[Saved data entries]
Segment Open
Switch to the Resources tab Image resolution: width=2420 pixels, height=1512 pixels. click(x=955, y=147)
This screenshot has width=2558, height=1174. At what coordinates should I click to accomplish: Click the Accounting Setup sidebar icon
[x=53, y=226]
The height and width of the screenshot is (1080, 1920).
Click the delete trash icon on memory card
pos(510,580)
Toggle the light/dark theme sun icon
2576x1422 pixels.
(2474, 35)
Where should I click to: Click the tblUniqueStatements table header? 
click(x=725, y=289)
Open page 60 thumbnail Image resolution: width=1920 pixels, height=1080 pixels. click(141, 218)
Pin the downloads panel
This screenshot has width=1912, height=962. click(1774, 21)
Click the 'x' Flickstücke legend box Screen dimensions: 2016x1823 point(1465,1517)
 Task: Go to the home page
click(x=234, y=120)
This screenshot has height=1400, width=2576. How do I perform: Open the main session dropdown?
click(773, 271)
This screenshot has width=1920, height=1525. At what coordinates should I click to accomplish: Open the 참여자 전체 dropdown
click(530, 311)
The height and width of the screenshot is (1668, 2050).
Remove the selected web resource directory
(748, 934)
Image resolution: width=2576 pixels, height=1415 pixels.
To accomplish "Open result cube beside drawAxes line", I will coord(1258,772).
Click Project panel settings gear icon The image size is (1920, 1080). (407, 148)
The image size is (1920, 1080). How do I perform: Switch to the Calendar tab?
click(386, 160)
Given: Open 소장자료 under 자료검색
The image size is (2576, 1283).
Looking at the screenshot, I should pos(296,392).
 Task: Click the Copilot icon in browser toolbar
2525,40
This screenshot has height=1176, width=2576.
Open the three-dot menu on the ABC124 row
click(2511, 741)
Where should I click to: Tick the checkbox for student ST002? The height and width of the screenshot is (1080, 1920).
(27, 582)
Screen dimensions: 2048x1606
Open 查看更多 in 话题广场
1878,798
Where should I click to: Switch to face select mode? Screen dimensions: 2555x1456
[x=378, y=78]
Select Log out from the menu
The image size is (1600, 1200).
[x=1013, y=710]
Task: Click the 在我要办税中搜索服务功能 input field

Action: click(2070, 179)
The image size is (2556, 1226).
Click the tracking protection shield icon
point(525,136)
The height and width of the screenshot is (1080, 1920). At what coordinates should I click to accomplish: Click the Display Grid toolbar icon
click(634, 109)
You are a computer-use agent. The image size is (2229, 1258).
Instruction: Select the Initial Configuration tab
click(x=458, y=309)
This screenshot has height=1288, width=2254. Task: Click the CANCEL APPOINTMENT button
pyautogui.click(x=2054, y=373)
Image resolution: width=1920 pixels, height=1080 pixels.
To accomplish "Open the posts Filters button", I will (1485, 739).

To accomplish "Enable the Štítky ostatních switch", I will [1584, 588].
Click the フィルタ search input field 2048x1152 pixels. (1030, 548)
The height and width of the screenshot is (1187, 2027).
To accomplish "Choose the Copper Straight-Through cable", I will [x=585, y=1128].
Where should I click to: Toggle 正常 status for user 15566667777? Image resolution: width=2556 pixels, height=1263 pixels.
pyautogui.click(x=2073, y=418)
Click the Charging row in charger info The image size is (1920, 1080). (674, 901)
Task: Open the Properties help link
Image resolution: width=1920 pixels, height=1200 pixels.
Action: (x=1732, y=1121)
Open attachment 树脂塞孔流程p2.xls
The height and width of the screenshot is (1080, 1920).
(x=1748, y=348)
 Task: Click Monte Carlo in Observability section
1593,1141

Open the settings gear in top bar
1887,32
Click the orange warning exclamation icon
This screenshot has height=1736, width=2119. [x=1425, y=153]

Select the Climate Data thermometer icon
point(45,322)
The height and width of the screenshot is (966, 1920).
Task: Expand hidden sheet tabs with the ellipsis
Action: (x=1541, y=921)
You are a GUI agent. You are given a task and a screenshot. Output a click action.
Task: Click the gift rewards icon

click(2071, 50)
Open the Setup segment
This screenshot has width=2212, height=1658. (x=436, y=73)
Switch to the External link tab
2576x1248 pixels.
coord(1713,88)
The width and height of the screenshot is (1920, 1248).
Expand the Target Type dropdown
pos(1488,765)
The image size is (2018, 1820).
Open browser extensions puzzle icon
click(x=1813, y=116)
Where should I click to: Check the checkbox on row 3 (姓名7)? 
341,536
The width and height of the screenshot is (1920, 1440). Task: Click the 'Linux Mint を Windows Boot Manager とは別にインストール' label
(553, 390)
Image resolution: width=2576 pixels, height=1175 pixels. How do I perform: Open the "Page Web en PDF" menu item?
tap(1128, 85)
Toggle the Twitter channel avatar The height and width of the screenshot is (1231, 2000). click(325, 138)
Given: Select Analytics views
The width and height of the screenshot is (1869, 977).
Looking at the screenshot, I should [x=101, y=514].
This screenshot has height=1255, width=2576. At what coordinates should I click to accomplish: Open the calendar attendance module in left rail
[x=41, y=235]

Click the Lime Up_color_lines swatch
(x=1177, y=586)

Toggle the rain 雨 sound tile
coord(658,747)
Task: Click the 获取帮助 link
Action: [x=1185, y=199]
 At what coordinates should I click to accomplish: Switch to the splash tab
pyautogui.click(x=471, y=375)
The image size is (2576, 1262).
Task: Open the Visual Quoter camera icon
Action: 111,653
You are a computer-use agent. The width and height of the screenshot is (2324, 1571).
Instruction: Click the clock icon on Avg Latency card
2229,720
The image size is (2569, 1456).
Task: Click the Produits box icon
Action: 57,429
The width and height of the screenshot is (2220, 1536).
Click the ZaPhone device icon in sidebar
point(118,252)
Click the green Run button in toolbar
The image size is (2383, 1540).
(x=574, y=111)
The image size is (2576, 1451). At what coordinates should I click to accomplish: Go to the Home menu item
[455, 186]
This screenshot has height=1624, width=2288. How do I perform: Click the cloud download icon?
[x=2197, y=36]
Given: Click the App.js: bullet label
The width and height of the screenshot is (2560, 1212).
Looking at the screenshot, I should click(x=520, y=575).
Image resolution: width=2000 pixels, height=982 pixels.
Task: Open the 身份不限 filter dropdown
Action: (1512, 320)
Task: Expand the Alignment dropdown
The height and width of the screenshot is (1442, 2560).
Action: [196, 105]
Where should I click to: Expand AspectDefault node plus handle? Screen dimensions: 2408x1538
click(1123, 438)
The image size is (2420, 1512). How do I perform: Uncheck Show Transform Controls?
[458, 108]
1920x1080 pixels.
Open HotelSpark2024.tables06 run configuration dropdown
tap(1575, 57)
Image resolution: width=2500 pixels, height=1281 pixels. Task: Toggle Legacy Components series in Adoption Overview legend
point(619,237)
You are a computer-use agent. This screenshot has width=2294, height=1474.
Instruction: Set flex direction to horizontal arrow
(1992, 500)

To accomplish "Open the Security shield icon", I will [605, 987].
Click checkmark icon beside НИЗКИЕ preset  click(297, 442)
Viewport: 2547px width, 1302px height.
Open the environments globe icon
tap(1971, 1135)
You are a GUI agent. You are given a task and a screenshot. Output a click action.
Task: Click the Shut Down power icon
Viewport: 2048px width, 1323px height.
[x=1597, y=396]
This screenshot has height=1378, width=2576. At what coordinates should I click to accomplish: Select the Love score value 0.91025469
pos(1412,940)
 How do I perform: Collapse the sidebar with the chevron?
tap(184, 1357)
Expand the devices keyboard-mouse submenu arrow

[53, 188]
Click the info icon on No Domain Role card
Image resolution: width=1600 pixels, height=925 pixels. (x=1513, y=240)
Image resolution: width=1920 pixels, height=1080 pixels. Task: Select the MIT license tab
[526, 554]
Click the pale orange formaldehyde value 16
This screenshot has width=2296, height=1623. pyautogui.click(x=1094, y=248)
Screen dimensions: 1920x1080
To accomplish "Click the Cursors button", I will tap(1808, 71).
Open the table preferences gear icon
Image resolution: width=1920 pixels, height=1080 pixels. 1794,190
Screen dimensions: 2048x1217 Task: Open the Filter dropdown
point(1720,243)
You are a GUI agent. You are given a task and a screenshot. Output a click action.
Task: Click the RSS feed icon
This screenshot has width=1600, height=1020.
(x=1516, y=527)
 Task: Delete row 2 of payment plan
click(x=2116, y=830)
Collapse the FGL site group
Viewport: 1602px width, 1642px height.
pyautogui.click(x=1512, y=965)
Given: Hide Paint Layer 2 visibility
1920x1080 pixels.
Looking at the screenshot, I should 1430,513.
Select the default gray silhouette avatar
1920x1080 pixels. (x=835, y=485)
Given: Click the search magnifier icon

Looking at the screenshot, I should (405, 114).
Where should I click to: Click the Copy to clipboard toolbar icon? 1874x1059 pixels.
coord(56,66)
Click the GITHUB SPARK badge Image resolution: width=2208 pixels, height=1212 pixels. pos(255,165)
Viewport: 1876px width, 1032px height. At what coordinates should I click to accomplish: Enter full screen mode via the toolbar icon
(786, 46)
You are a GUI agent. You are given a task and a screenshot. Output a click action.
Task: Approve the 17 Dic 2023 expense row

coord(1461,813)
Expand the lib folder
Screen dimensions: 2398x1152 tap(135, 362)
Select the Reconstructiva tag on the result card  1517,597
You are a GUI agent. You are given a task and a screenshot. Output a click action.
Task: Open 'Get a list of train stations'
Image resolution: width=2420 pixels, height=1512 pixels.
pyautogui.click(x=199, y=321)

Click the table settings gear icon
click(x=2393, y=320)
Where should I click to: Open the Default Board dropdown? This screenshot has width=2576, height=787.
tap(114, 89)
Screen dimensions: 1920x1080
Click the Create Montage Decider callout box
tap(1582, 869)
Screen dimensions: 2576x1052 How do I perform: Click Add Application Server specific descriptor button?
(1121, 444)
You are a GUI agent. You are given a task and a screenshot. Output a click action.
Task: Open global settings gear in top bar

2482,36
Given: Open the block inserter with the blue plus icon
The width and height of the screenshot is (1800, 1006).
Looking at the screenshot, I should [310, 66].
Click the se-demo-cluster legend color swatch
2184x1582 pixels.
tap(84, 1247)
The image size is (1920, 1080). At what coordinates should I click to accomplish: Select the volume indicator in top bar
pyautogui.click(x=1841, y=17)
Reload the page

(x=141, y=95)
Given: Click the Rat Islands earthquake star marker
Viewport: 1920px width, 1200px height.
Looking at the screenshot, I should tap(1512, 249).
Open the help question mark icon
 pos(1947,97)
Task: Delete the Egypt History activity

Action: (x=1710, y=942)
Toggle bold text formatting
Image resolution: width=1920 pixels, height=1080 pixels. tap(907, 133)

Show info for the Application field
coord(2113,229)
Segment Closed
Restate word for word the lines running from the line that holds "Toggle bold text formatting" to the final line of the entries.

Toggle bold text formatting
Image resolution: width=1920 pixels, height=1080 pixels. tap(907, 133)

Show info for the Application field
coord(2113,229)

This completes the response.